EXERCISE OBJECTIVE –
From the entries, copy every line that carries the string "computer".

---- GIVEN DATA

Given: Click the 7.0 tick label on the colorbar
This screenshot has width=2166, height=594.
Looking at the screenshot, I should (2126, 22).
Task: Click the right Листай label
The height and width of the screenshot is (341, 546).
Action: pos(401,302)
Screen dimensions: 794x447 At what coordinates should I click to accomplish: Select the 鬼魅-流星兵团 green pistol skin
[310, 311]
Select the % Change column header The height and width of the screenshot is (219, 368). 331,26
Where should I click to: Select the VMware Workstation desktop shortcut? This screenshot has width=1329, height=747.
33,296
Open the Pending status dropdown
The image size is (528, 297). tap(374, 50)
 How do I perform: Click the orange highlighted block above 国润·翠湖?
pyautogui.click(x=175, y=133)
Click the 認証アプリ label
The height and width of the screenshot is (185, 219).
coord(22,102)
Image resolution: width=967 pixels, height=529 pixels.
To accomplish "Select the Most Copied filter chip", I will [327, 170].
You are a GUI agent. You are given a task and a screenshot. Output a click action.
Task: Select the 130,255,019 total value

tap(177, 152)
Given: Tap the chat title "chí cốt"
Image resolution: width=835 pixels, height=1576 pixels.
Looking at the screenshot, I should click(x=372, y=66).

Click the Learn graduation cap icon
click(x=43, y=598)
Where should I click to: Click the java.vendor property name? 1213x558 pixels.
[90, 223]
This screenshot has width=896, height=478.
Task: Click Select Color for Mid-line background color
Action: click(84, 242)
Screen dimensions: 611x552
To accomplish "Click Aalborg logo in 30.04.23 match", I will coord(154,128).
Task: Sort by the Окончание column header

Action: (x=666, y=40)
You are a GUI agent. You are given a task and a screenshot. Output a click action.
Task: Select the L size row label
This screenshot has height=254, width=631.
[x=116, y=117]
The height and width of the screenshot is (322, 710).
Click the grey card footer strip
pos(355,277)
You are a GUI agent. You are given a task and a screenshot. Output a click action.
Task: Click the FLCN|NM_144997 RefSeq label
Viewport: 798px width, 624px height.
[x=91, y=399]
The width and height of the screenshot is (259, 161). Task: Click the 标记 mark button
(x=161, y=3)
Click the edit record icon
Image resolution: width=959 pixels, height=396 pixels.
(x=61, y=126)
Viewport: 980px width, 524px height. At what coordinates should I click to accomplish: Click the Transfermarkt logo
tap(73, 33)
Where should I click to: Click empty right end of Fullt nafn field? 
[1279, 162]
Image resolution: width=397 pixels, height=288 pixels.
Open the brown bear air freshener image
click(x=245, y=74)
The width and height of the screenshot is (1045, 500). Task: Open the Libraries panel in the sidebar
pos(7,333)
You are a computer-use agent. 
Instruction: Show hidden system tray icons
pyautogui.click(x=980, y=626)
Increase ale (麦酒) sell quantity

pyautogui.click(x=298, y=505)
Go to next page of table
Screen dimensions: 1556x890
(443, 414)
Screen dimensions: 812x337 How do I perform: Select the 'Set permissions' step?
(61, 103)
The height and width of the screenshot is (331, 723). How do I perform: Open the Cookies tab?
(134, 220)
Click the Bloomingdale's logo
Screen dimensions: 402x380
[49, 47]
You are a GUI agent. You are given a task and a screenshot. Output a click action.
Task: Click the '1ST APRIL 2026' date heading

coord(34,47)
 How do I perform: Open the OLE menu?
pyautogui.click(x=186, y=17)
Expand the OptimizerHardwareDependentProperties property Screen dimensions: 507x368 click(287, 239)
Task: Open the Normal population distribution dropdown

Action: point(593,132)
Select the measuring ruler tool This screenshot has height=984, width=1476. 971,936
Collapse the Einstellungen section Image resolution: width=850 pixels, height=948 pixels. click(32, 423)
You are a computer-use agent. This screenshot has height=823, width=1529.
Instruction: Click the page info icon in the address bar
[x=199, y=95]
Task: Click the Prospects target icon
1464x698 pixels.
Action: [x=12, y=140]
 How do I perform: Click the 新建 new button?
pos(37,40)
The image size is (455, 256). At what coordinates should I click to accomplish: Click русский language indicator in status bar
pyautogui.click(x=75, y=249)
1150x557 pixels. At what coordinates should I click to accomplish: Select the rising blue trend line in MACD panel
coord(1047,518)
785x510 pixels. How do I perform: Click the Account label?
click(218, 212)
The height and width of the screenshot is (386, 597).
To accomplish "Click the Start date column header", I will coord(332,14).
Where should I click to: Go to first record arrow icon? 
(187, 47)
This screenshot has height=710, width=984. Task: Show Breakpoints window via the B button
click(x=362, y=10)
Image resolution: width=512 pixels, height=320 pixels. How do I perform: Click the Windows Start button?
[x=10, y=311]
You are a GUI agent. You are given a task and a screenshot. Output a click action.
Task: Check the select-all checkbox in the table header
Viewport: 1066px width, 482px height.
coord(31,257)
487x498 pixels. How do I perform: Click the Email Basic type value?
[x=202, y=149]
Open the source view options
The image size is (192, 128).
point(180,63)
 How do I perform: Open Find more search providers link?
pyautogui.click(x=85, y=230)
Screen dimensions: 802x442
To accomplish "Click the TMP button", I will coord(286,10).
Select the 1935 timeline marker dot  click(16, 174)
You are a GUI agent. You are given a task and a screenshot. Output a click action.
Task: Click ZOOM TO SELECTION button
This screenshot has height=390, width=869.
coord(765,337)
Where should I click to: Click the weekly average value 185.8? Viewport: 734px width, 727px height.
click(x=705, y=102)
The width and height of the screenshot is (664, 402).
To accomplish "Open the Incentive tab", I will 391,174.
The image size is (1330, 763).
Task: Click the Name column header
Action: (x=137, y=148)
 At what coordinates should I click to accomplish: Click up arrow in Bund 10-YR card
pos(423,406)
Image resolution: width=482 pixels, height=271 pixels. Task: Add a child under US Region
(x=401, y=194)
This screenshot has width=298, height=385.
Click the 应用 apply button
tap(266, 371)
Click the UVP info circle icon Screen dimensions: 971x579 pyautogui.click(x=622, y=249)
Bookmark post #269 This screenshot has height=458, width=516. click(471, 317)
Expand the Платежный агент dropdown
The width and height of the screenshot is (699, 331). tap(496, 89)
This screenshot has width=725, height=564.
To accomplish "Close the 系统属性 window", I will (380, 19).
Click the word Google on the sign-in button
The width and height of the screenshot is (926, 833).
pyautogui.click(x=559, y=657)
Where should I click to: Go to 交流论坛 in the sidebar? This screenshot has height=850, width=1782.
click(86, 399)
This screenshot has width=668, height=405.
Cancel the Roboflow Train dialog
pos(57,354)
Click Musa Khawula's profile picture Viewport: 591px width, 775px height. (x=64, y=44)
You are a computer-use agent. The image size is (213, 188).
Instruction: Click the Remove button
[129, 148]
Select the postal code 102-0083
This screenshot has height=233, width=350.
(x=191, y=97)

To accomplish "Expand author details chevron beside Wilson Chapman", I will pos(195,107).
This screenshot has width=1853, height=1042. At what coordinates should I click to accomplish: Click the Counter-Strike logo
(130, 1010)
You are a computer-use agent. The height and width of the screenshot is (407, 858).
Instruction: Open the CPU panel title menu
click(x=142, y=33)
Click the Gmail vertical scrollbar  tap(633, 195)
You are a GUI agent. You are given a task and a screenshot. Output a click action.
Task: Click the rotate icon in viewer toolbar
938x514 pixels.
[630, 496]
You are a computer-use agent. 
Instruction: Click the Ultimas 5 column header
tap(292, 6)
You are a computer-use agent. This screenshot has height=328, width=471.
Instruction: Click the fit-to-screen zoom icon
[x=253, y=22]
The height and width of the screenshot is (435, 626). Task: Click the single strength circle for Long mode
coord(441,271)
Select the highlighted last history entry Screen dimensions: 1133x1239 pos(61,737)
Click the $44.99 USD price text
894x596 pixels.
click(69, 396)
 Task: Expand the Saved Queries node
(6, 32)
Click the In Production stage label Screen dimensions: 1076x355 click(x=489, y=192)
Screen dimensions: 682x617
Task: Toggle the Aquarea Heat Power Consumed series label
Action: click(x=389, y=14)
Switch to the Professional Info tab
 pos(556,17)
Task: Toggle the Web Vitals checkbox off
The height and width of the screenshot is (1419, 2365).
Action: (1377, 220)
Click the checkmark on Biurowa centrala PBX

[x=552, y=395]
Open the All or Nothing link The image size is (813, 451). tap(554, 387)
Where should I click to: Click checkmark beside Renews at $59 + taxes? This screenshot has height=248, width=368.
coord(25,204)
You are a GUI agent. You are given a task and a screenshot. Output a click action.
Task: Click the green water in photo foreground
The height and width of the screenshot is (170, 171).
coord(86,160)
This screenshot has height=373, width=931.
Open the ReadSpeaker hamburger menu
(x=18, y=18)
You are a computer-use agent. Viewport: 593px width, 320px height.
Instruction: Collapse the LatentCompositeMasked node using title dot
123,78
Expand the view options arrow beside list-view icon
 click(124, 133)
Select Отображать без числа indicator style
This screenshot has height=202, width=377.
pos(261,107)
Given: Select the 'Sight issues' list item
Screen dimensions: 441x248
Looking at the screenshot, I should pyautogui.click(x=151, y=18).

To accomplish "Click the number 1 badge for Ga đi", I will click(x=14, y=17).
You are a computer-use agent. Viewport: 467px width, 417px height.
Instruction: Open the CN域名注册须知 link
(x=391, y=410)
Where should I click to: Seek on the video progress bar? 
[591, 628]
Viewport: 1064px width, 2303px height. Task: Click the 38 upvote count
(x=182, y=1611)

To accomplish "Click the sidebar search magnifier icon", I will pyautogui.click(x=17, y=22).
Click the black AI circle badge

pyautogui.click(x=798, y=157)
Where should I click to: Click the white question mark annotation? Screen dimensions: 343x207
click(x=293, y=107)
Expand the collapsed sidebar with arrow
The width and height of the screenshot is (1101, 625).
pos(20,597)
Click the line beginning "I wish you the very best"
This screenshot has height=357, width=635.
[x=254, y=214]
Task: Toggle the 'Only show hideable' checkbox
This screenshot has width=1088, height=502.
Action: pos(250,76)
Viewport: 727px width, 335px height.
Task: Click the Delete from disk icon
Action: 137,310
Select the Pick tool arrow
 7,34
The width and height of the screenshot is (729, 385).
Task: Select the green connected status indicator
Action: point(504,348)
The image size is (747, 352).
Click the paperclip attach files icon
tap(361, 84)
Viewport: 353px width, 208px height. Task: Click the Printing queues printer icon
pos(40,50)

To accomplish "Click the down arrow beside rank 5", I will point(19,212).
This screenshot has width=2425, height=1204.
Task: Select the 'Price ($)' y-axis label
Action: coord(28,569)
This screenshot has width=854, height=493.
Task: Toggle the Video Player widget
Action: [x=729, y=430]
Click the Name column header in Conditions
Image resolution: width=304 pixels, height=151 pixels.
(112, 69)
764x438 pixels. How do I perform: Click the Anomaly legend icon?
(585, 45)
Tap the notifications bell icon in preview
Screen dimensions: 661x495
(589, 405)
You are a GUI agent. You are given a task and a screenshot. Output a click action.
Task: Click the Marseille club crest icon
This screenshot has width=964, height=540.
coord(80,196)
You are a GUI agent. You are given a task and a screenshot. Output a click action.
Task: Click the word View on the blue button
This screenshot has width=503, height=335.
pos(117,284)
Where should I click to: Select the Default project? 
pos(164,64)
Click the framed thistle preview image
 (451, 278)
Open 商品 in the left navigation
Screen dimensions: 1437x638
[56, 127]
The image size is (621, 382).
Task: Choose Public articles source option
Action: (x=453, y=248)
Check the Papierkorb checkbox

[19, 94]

--------

ANSWER SECTION –
You are a computer-use agent. 
You are a computer-use agent. This screenshot has height=823, width=1529.
You are a computer-use agent. The image size is (213, 188).
You are a computer-use agent. The height and width of the screenshot is (407, 858).
You are a computer-use agent. 
You are a computer-use agent. This screenshot has height=328, width=471.
You are a computer-use agent. Viewport: 593px width, 320px height.
You are a computer-use agent. Viewport: 467px width, 417px height.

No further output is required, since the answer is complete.